Цитируемый текст>
————

Итак, вы увлеклись шахматами – сначала на любительском уровне, потом постепенно поняли, что это серьезно, поступили на мехмат МГУ, а потом перевелись почему-то на экономический факультет Ленинградского университета. Я понимаю, почему в Питер: там жил ваш тренер. Но не понимаю, почему на экономический факультет.
– Сначала на экономический я перевелся внутри Московского университета. Мне показалось, что это больше мне подходит, дает более широкий кругозор и знание общественных наук, и по жизни мне это действительно пригодилось. А что касается мехмата, то меня жутко начали мучить преподаватели по матанализу, я запомнил их на всю жизнь. Я закончил математическую школу с золотой медалью и был уверен в своих знаниях, матанализ знал назубок. Но эти люди сделали мою жизнь на мехмате невыносимой.
У нас был завкафедрой аналитической геометрии профессор Потапов, он как-то мне симпатизировал, и после первой мучительной сессии я пришел к нему спросить совета. Он говорит: «Насколько я понимаю, у вас матанализ будет три года, а это значит, вам еще три года придется мучиться с этими преподавателями». А я в тот момент уже стал чемпионом мира среди юношей, и он мне порекомендовал перейти с мехмата. И я начал выбирать, куда. И когда уже выбрал экономфак, меня стали донимать по спортивной линии. Я занимался в ЦСКА, а меня стали чуть ли не силком перетаскивать в команду МГУ «Буревестник». Пока я был на уровне не столь высоком, не создавал опасности для лидирующих позиций «Буревестника», на меня смотрели сквозь пальцы. Но стоило мне начать выигрывать, стали давить по-черному.
Когда я перевелся на экономический, меня вдруг вызывает завкафедрой спорта: «Мы знаем, что вы за ЦСКА, но вам будет намного легче учиться, если вы будете в “Буревестнике”». Я проигнорировал его слова. Тогда меня вызывает проректор Сергей Михайлович Волков. Он мне начал угрожать в присутствии родителей, что я не смогу закончить университет, если не перейду в эту команду. Мама была в панике. Причем он пригласил поздравить меня со званием чемпиона мира среди юношей и вдруг неожиданно пошел в наступление. Но я достаточно спокойно к этому отнесся. Мы выходим, мама ахает и охает, отец говорит: «Что ты думаешь по этому поводу?» Я отвечаю: «А что тут думать. Я, конечно, не перейду». Он говорит: «Трудно будет тебе». «Наверное, – отвечаю. – Но переходить не буду». Когда меня никто не знал и на меня не смотрел, ЦСКА мне все обеспечил. Поэтому я остался ему верен.

————

Фрагмент набора данных>
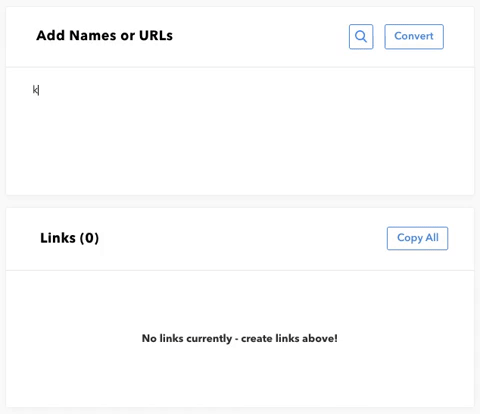The width and height of the screenshot is (480, 414).
Task: Click the 'create links above!' text
Action: click(x=289, y=338)
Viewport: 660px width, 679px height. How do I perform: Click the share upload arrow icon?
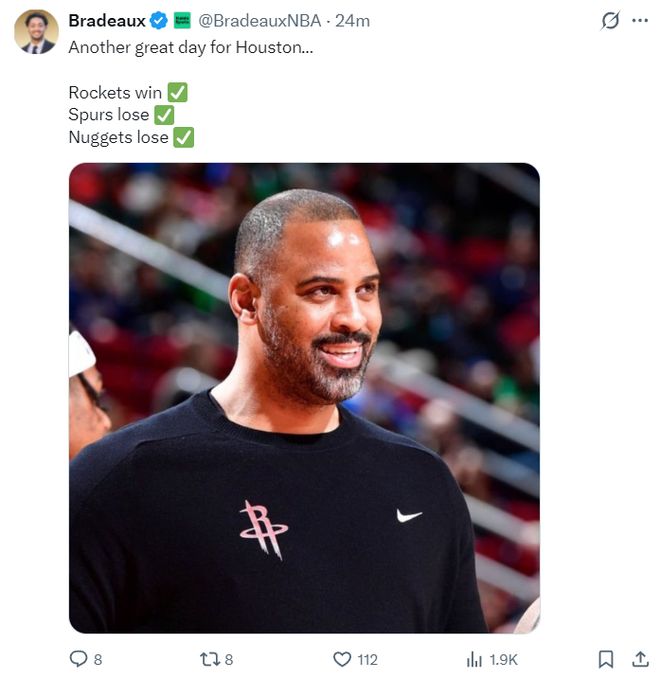click(640, 659)
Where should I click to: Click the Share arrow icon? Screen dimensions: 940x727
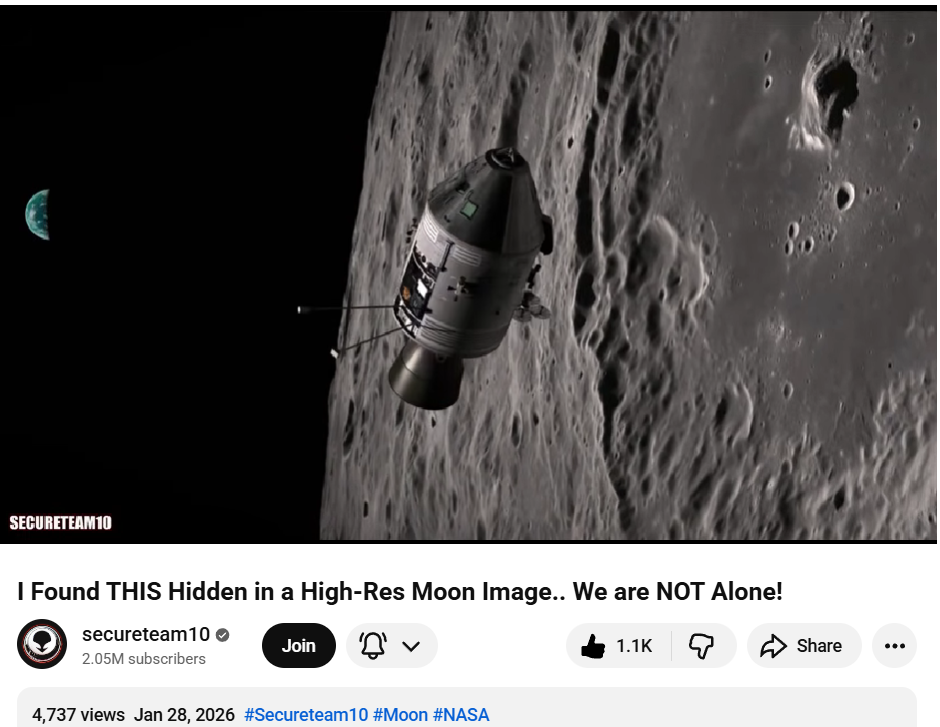[x=773, y=646]
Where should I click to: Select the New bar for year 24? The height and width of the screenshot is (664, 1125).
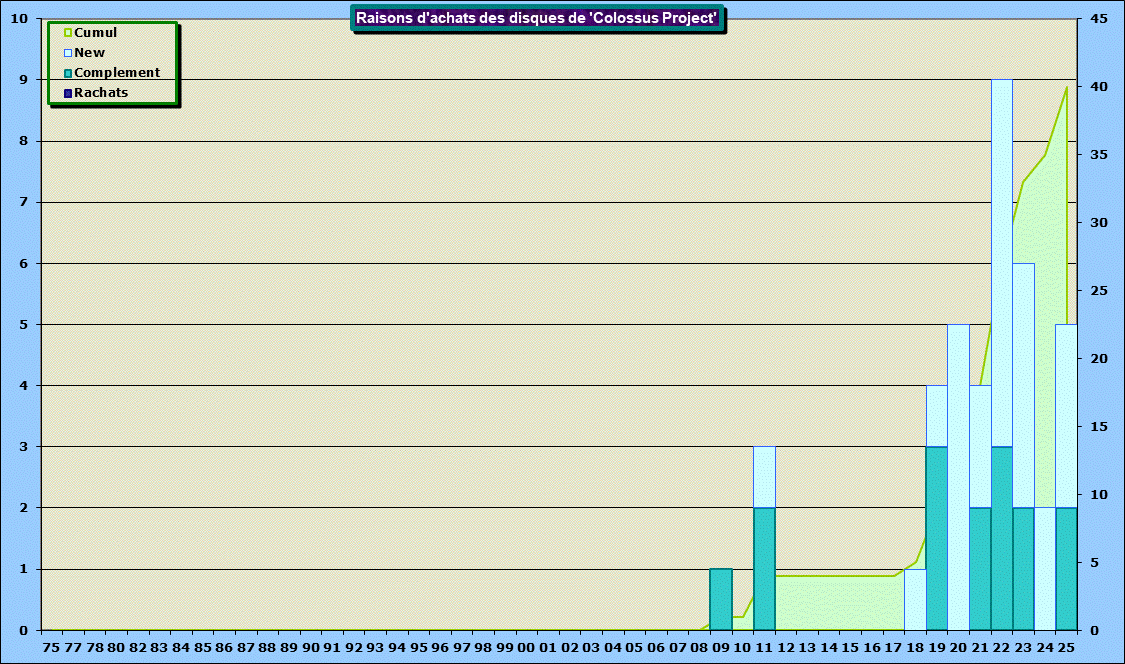click(1044, 568)
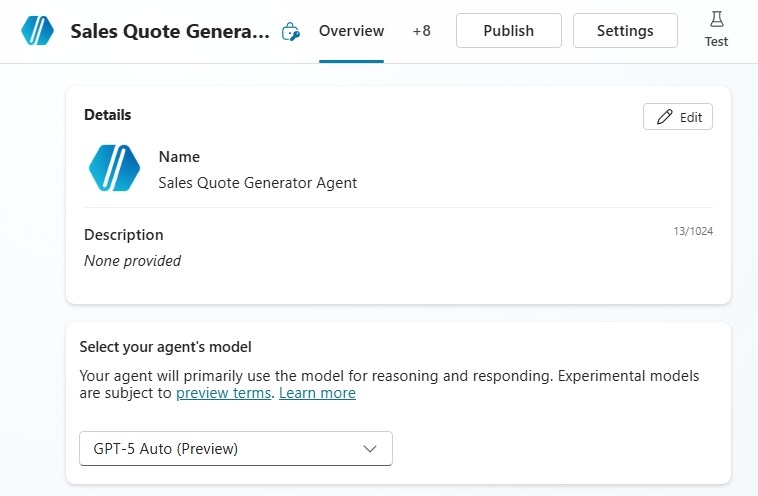Select the name text Sales Quote Generator Agent

click(x=257, y=183)
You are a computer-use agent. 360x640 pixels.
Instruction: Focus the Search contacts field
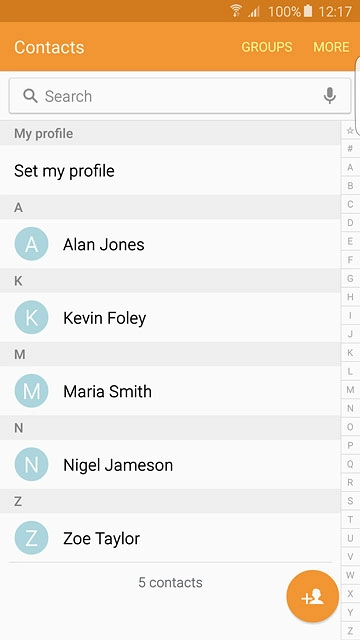point(180,96)
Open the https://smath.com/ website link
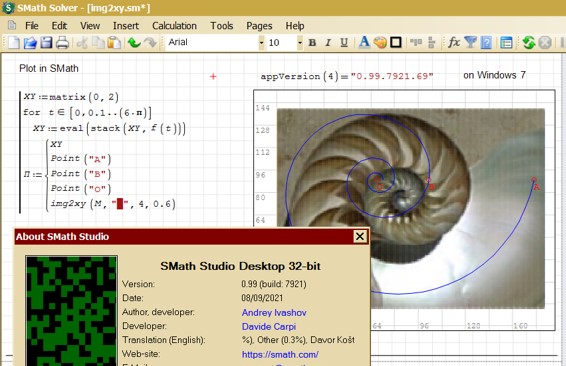Viewport: 566px width, 366px height. coord(280,354)
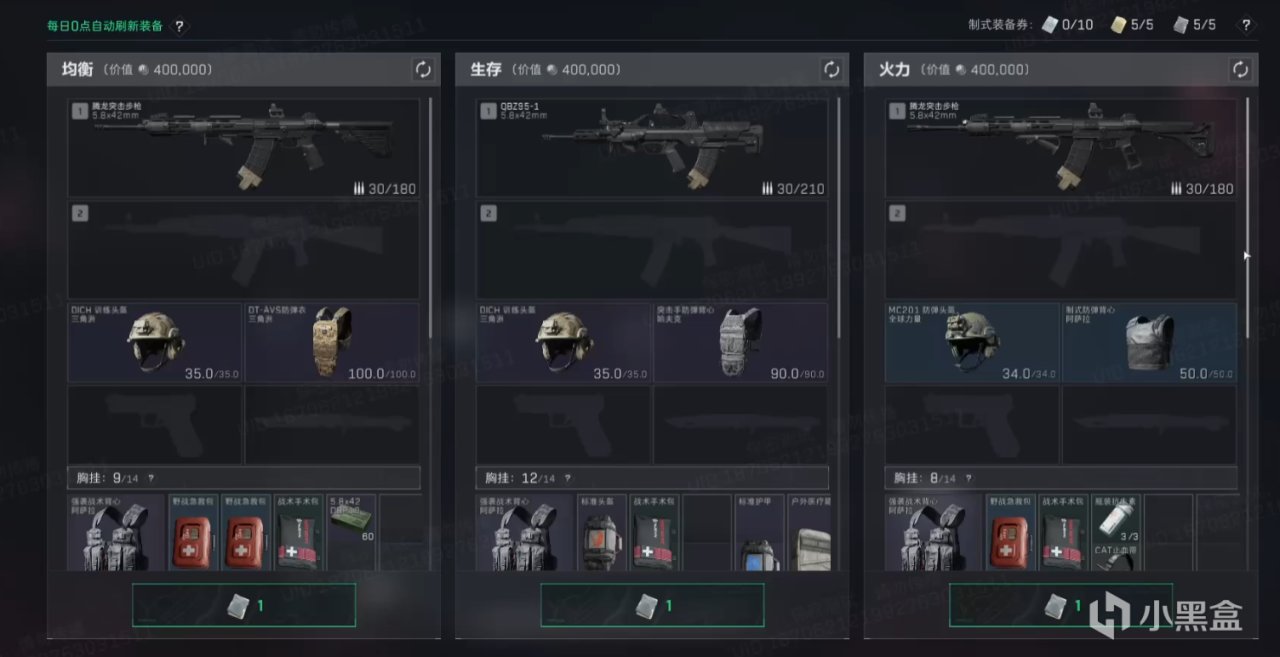Redeem the 火力 loadout with 1 ticket
Screen dimensions: 1280x657
[x=1060, y=605]
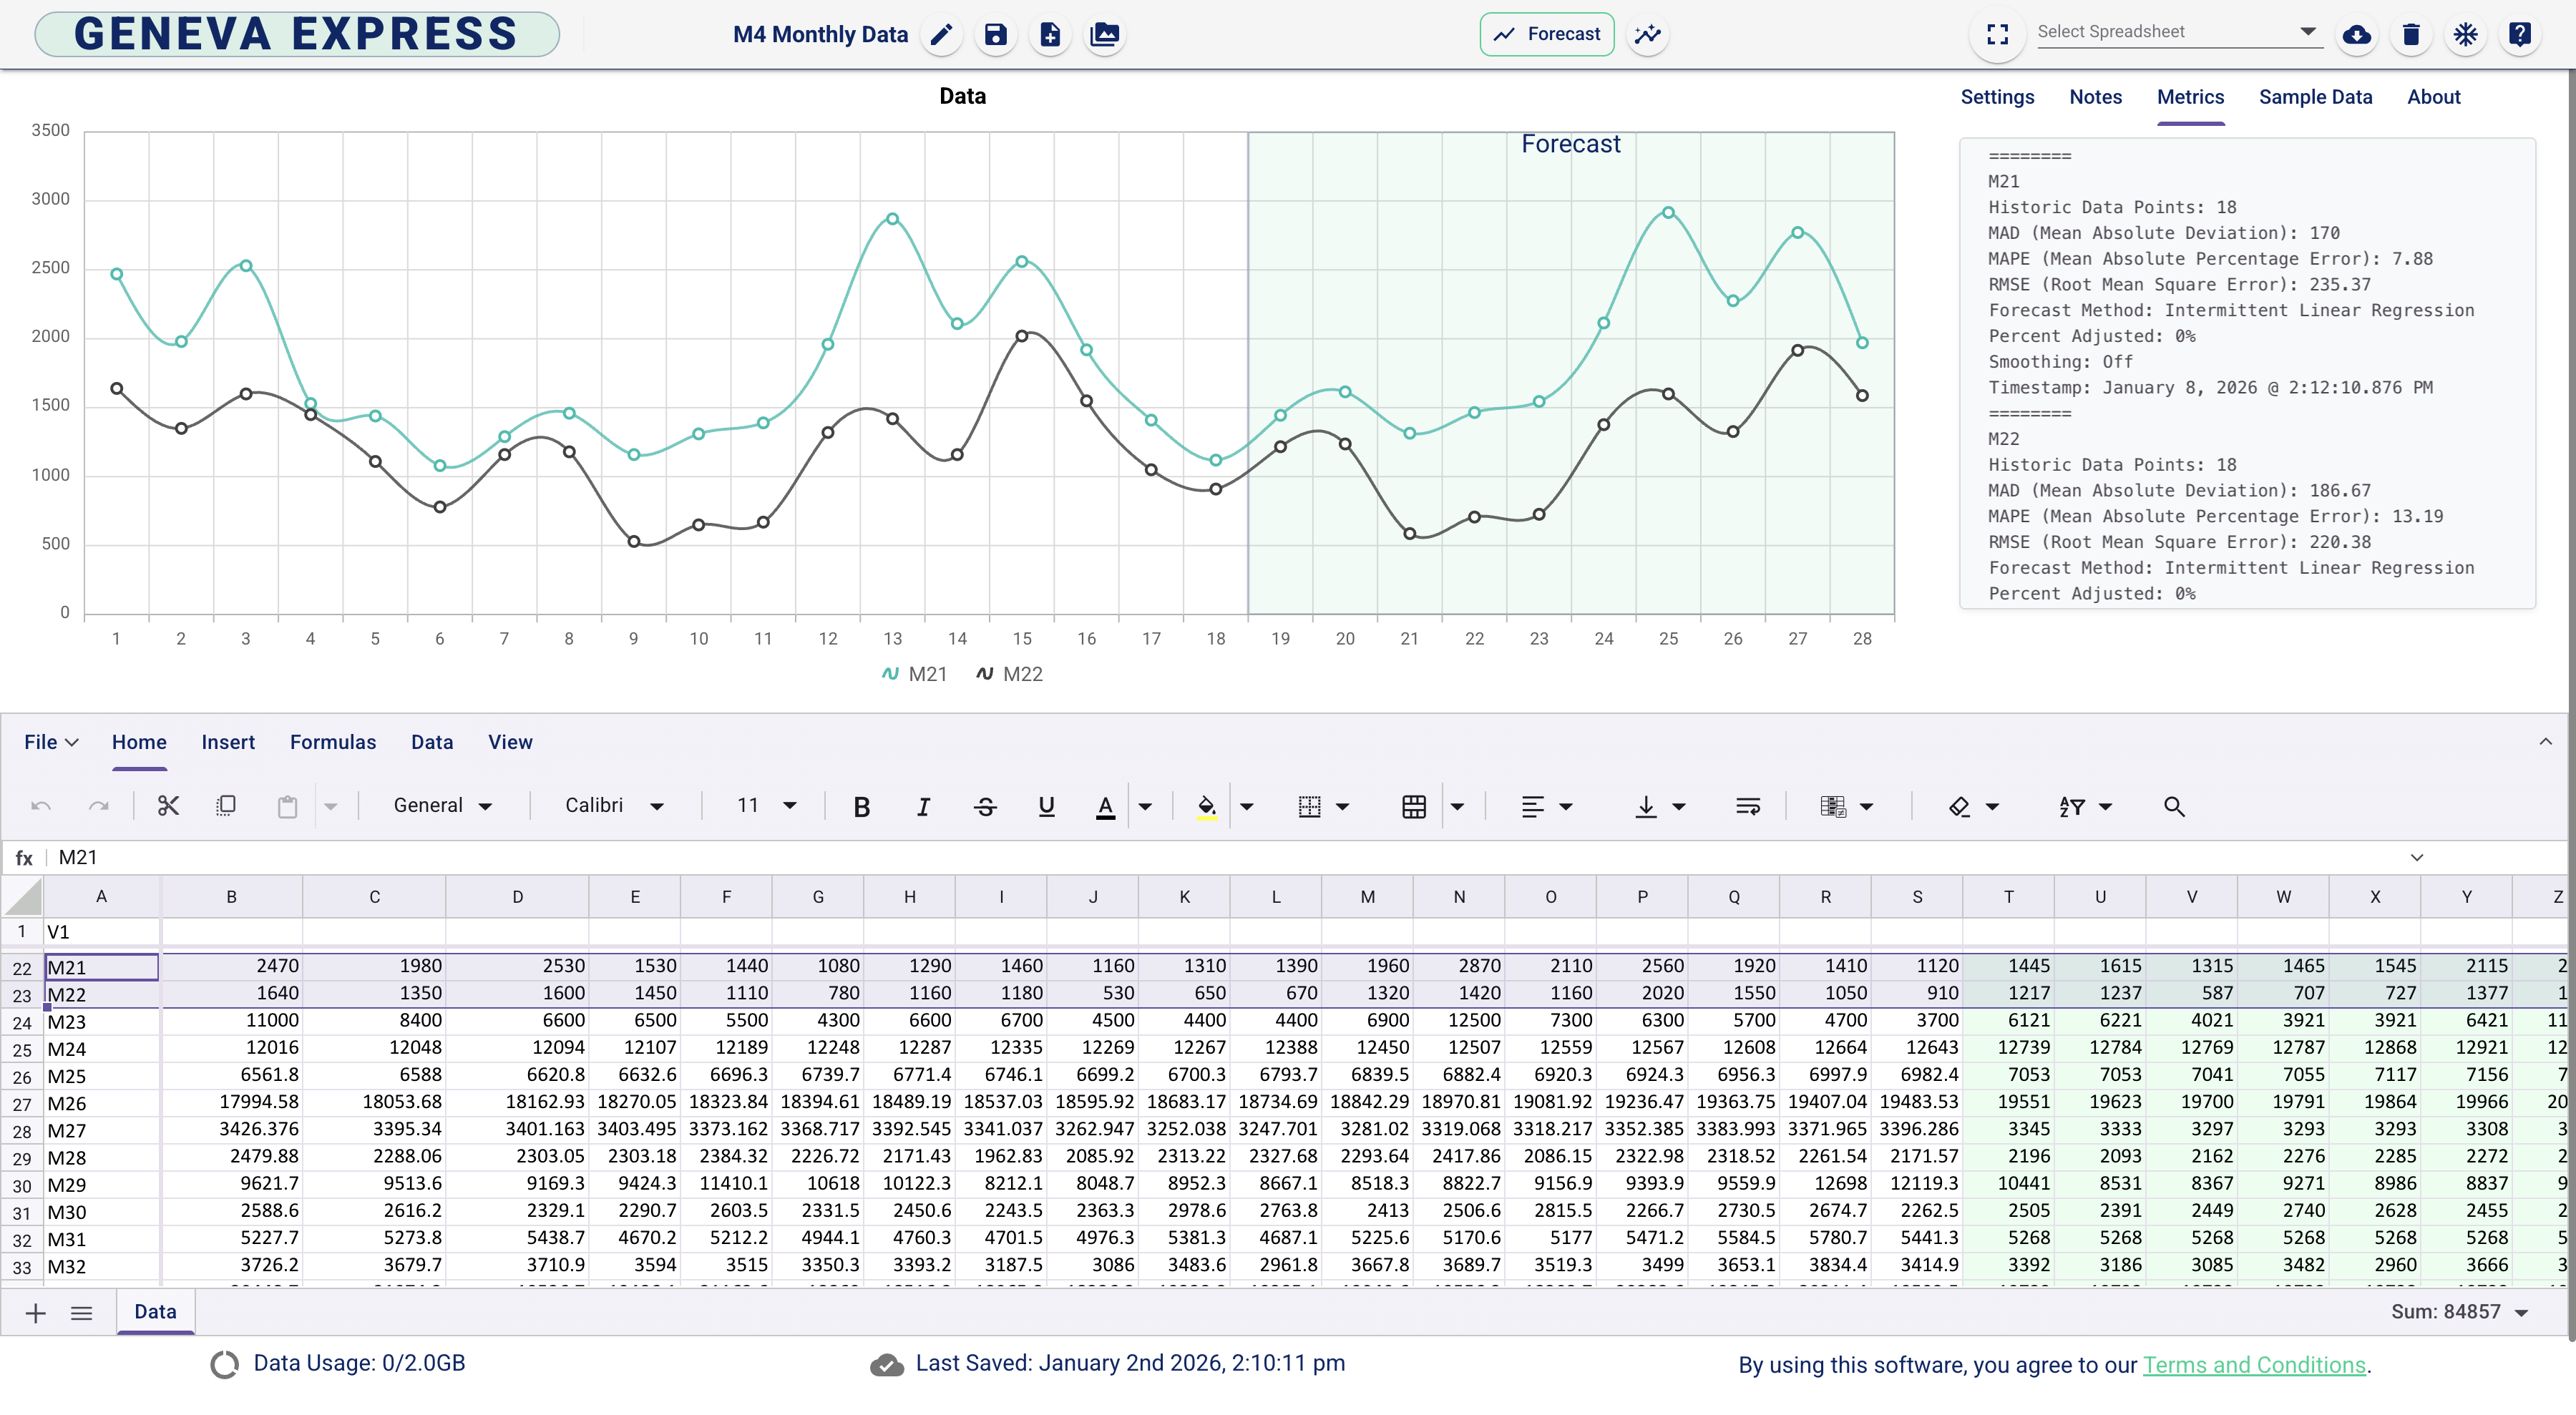
Task: Click the fill color paint bucket swatch
Action: click(1207, 806)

————

Задание>
Верните без изменений фрагмент цитируемого текста между словами «Когда я перевелся» и «остался ему верен.», включая оба.

Правильный ответ>
Когда я перевелся на экономический, меня вдруг вызывает завкафедрой спорта: «Мы знаем, что вы за ЦСКА, но вам будет намного легче учиться, если вы будете в “Буревестнике”». Я проигнорировал его слова. Тогда меня вызывает проректор Сергей Михайлович Волков. Он мне начал угрожать в присутствии родителей, что я не смогу закончить университет, если не перейду в эту команду. Мама была в панике. Причем он пригласил поздравить меня со званием чемпиона мира среди юношей и вдруг неожиданно пошел в наступление. Но я достаточно спокойно к этому отнесся. Мы выходим, мама ахает и охает, отец говорит: «Что ты думаешь по этому поводу?» Я отвечаю: «А что тут думать. Я, конечно, не перейду». Он говорит: «Трудно будет тебе». «Наверное, – отвечаю. – Но переходить не буду». Когда меня никто не знал и на меня не смотрел, ЦСКА мне все обеспечил. Поэтому я остался ему верен.